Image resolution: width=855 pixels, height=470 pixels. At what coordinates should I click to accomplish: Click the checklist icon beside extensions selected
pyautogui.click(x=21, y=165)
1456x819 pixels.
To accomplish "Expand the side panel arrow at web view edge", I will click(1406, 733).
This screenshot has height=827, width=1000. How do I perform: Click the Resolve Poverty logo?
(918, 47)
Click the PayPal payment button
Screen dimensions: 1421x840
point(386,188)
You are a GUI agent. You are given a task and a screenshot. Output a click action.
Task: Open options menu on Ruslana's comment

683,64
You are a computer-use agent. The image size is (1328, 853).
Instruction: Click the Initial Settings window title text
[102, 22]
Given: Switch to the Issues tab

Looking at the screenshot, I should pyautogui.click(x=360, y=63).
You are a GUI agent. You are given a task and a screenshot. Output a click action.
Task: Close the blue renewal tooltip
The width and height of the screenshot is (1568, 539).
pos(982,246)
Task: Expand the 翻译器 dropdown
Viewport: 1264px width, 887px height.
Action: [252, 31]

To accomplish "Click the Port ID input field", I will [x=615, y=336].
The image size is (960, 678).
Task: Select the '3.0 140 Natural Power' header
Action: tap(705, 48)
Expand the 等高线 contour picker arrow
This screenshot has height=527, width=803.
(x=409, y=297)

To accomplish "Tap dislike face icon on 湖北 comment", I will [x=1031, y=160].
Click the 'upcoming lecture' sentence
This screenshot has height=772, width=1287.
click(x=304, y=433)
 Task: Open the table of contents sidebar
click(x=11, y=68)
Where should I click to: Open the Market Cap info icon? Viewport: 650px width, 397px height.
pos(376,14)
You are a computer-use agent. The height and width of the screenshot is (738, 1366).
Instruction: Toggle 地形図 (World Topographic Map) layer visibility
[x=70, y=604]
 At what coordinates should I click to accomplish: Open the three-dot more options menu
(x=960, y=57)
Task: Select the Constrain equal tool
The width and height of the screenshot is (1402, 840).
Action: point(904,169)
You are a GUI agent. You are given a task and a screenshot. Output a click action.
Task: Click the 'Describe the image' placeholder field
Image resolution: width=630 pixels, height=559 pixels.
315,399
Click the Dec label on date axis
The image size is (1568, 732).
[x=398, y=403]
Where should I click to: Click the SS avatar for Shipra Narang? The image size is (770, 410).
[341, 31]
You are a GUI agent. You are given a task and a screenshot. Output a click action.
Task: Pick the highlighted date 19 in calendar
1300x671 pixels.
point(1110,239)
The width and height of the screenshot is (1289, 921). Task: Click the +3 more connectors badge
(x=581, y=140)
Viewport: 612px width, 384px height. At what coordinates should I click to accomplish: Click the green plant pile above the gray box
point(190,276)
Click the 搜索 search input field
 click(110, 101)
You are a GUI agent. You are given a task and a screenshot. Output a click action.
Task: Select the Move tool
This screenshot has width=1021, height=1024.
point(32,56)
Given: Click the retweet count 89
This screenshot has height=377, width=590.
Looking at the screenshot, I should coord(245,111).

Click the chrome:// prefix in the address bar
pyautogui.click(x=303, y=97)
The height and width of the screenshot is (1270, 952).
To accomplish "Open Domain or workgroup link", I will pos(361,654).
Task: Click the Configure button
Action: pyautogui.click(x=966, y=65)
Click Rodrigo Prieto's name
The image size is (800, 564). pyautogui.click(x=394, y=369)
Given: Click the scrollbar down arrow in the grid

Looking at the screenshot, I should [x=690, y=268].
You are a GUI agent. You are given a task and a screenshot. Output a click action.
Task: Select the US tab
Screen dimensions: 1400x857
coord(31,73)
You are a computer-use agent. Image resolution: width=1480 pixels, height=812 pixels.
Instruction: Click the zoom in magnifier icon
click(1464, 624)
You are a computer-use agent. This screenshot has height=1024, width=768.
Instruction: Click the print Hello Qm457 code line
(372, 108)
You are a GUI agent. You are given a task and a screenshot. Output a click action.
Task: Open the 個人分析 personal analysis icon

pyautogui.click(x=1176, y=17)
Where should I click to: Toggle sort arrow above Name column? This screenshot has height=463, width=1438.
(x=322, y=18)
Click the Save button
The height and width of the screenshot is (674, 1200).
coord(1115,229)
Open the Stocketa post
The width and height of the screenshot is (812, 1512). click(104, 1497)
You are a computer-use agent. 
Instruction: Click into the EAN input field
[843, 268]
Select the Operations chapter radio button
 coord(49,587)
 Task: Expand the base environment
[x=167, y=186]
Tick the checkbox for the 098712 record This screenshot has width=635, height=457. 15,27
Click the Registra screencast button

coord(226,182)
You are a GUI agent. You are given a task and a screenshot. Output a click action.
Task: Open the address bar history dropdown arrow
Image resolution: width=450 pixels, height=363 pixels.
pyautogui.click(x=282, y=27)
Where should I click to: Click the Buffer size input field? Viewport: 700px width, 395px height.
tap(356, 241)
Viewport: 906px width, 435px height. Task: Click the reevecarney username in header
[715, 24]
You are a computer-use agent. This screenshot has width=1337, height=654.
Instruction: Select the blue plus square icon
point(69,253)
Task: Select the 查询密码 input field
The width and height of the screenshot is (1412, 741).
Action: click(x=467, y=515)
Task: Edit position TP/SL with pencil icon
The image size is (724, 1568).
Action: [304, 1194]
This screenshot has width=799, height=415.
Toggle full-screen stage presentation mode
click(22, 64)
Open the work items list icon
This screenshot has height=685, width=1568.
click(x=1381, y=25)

━━━━

Set every record down word for word, omitting none.

Image resolution: width=855 pixels, height=470 pixels. At what coordinates should I click to accomplish: Click the checklist icon beside extensions selected
pyautogui.click(x=21, y=165)
1456x819 pixels.
To accomplish "Expand the side panel arrow at web view edge", I will click(1406, 733).
This screenshot has height=827, width=1000. How do I perform: Click the Resolve Poverty logo?
(918, 47)
Click the PayPal payment button
Screen dimensions: 1421x840
point(386,188)
You are a GUI agent. You are given a task and a screenshot. Output a click action.
Task: Open options menu on Ruslana's comment

683,64
You are a computer-use agent. The image size is (1328, 853).
Instruction: Click the Initial Settings window title text
[102, 22]
Given: Switch to the Issues tab

Looking at the screenshot, I should pyautogui.click(x=360, y=63).
You are a GUI agent. You are given a task and a screenshot. Output a click action.
Task: Close the blue renewal tooltip
The width and height of the screenshot is (1568, 539).
pos(982,246)
Task: Expand the 翻译器 dropdown
Viewport: 1264px width, 887px height.
Action: [252, 31]

To accomplish "Click the Port ID input field", I will [x=615, y=336].
The image size is (960, 678).
Task: Select the '3.0 140 Natural Power' header
Action: tap(705, 48)
Expand the 等高线 contour picker arrow
This screenshot has height=527, width=803.
(x=409, y=297)

To accomplish "Tap dislike face icon on 湖北 comment", I will [x=1031, y=160].
Click the 'upcoming lecture' sentence
This screenshot has height=772, width=1287.
click(x=304, y=433)
 Task: Open the table of contents sidebar
click(x=11, y=68)
Where should I click to: Open the Market Cap info icon? Viewport: 650px width, 397px height.
pos(376,14)
You are a computer-use agent. The height and width of the screenshot is (738, 1366).
Instruction: Toggle 地形図 (World Topographic Map) layer visibility
[x=70, y=604]
 At what coordinates should I click to accomplish: Open the three-dot more options menu
(x=960, y=57)
Task: Select the Constrain equal tool
The width and height of the screenshot is (1402, 840).
Action: point(904,169)
You are a GUI agent. You are given a task and a screenshot. Output a click action.
Task: Click the 'Describe the image' placeholder field
Image resolution: width=630 pixels, height=559 pixels.
315,399
Click the Dec label on date axis
The image size is (1568, 732).
[x=398, y=403]
Where should I click to: Click the SS avatar for Shipra Narang? The image size is (770, 410).
[341, 31]
You are a GUI agent. You are given a task and a screenshot. Output a click action.
Task: Pick the highlighted date 19 in calendar
1300x671 pixels.
point(1110,239)
The width and height of the screenshot is (1289, 921). Task: Click the +3 more connectors badge
(x=581, y=140)
Viewport: 612px width, 384px height. At what coordinates should I click to accomplish: Click the green plant pile above the gray box
point(190,276)
Click the 搜索 search input field
 click(110, 101)
You are a GUI agent. You are given a task and a screenshot. Output a click action.
Task: Select the Move tool
This screenshot has width=1021, height=1024.
point(32,56)
Given: Click the retweet count 89
This screenshot has height=377, width=590.
Looking at the screenshot, I should coord(245,111).

Click the chrome:// prefix in the address bar
pyautogui.click(x=303, y=97)
The height and width of the screenshot is (1270, 952).
To accomplish "Open Domain or workgroup link", I will pos(361,654).
Task: Click the Configure button
Action: pyautogui.click(x=966, y=65)
Click Rodrigo Prieto's name
The image size is (800, 564). pyautogui.click(x=394, y=369)
Given: Click the scrollbar down arrow in the grid

Looking at the screenshot, I should [x=690, y=268].
You are a GUI agent. You are given a task and a screenshot. Output a click action.
Task: Select the US tab
Screen dimensions: 1400x857
coord(31,73)
You are a computer-use agent. Image resolution: width=1480 pixels, height=812 pixels.
Instruction: Click the zoom in magnifier icon
click(1464, 624)
You are a computer-use agent. This screenshot has height=1024, width=768.
Instruction: Click the print Hello Qm457 code line
(372, 108)
You are a GUI agent. You are given a task and a screenshot. Output a click action.
Task: Open the 個人分析 personal analysis icon

pyautogui.click(x=1176, y=17)
Where should I click to: Toggle sort arrow above Name column? This screenshot has height=463, width=1438.
(x=322, y=18)
Click the Save button
The height and width of the screenshot is (674, 1200).
coord(1115,229)
Open the Stocketa post
The width and height of the screenshot is (812, 1512). click(104, 1497)
You are a computer-use agent. 
Instruction: Click into the EAN input field
[843, 268]
Select the Operations chapter radio button
 coord(49,587)
 Task: Expand the base environment
[x=167, y=186]
Tick the checkbox for the 098712 record This screenshot has width=635, height=457. 15,27
Click the Registra screencast button

coord(226,182)
You are a GUI agent. You are given a task and a screenshot. Output a click action.
Task: Open the address bar history dropdown arrow
Image resolution: width=450 pixels, height=363 pixels.
pyautogui.click(x=282, y=27)
Where should I click to: Click the Buffer size input field? Viewport: 700px width, 395px height.
tap(356, 241)
Viewport: 906px width, 435px height. Task: Click the reevecarney username in header
[715, 24]
You are a computer-use agent. This screenshot has width=1337, height=654.
Instruction: Select the blue plus square icon
point(69,253)
Task: Select the 查询密码 input field
The width and height of the screenshot is (1412, 741).
Action: click(x=467, y=515)
Task: Edit position TP/SL with pencil icon
The image size is (724, 1568).
Action: [304, 1194]
This screenshot has width=799, height=415.
Toggle full-screen stage presentation mode
click(22, 64)
Open the work items list icon
This screenshot has height=685, width=1568.
click(x=1381, y=25)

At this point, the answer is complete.